Exercise passage:
Looking Inside a Gluten-Free Kitchen

One of the most important things when it comes to living a gluten-free lifestyle is making sure that we feel safe in our home. When I and some of my children were first diagnosed with celiac disease, I had no clue where to start! It was daunting thinking about how to go about cleaning out my gluten-filled home, so today I am going to take you on a journey of what I did to ensure our home was a safe place for my family. The best place to start is going to be in your kitchen! After all, this is where most of the gluten is going to be hiding. Today I will go over how I would go about cleaning out your kitchen, pantry, and fridge if I were starting from square one.

Gluten hides everywhere

Think of gluten like a glue — anything that gluten has touched in the past could still have gluten on it. It is a great idea to go through every cupboard individually clean it top to bottom! Then assess each item and scrub it, put it in the dishwasher, and do everything you can to make sure there is no residue left.

Given entries:
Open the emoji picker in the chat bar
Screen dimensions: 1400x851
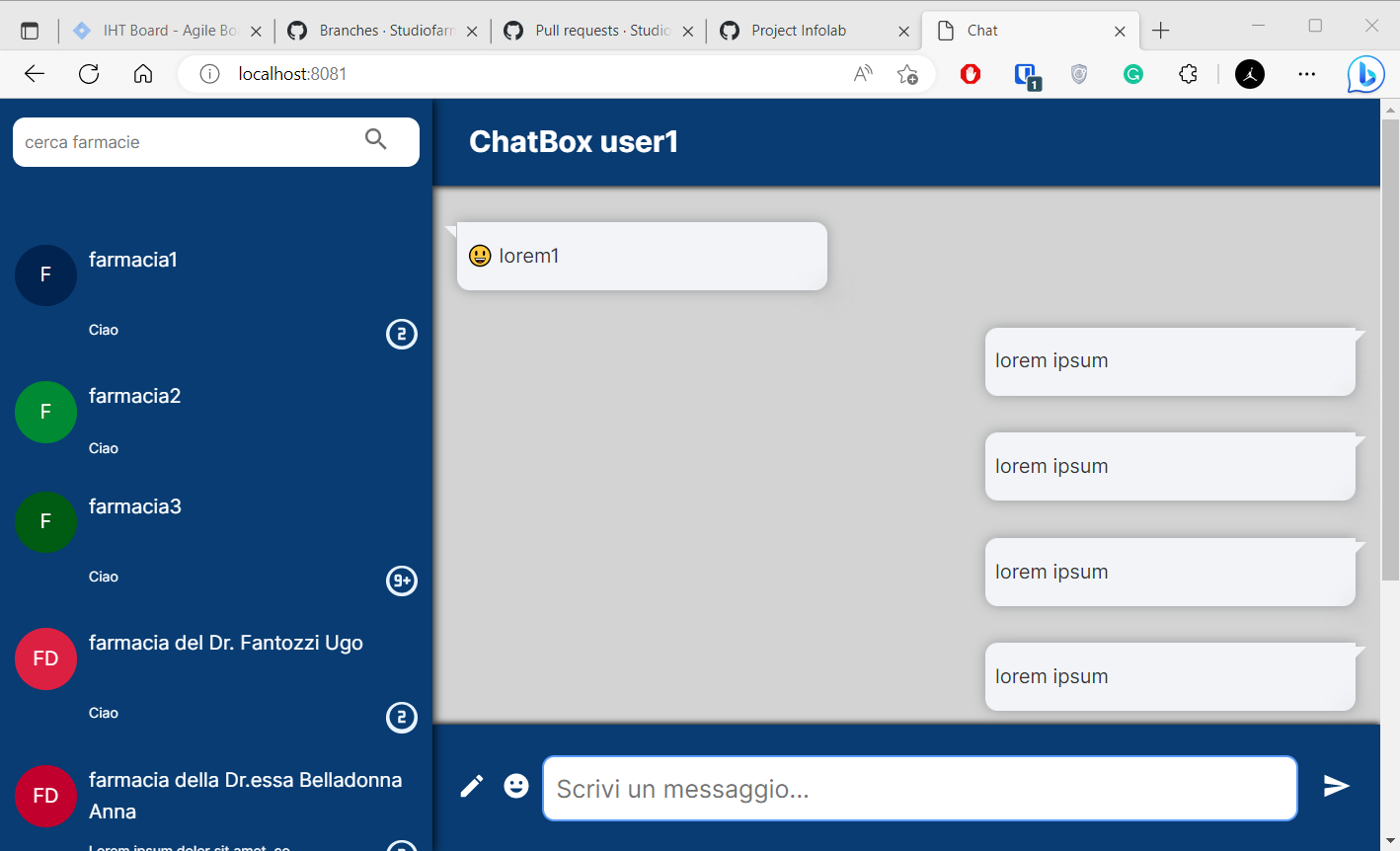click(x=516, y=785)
* * *
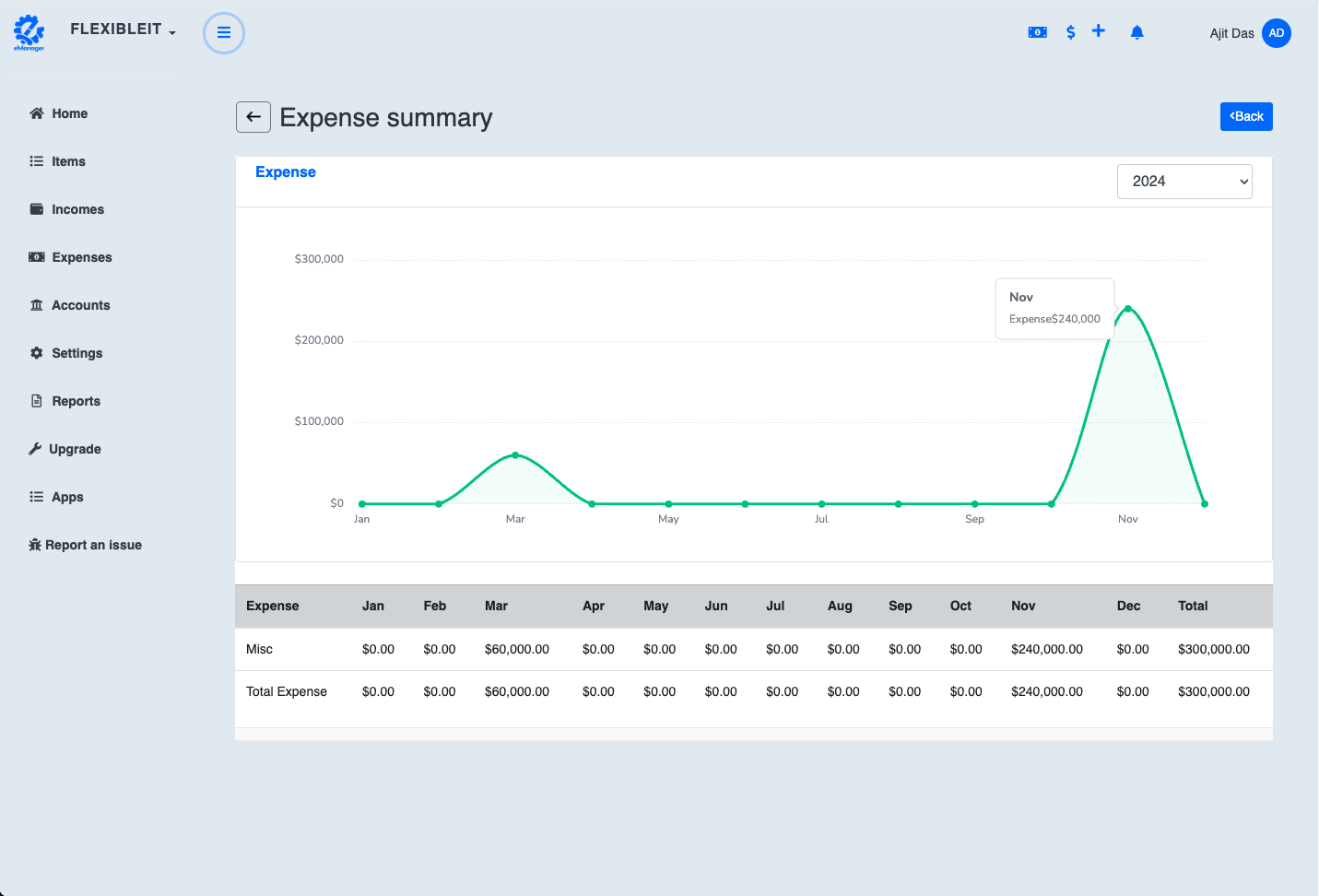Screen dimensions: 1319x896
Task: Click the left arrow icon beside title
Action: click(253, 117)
==
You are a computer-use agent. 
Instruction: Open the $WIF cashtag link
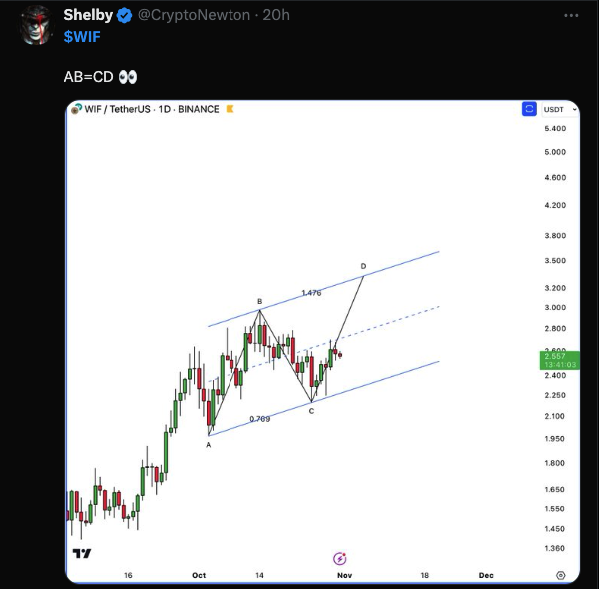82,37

What you need to do: Please return the part of the gluten-free kitchen text that begins at the words "Think of gluten" and stops after "no residue left.". The data comes from a separate source, not from the gluten-free kitchen text.

Answer to this task:
Think of gluten like a glue — anything that gluten has touched in the past could still have gluten on it. It is a great idea to go through every cupboard individually clean it top to bottom! Then assess each item and scrub it, put it in the dishwasher, and do everything you can to make sure there is no residue left.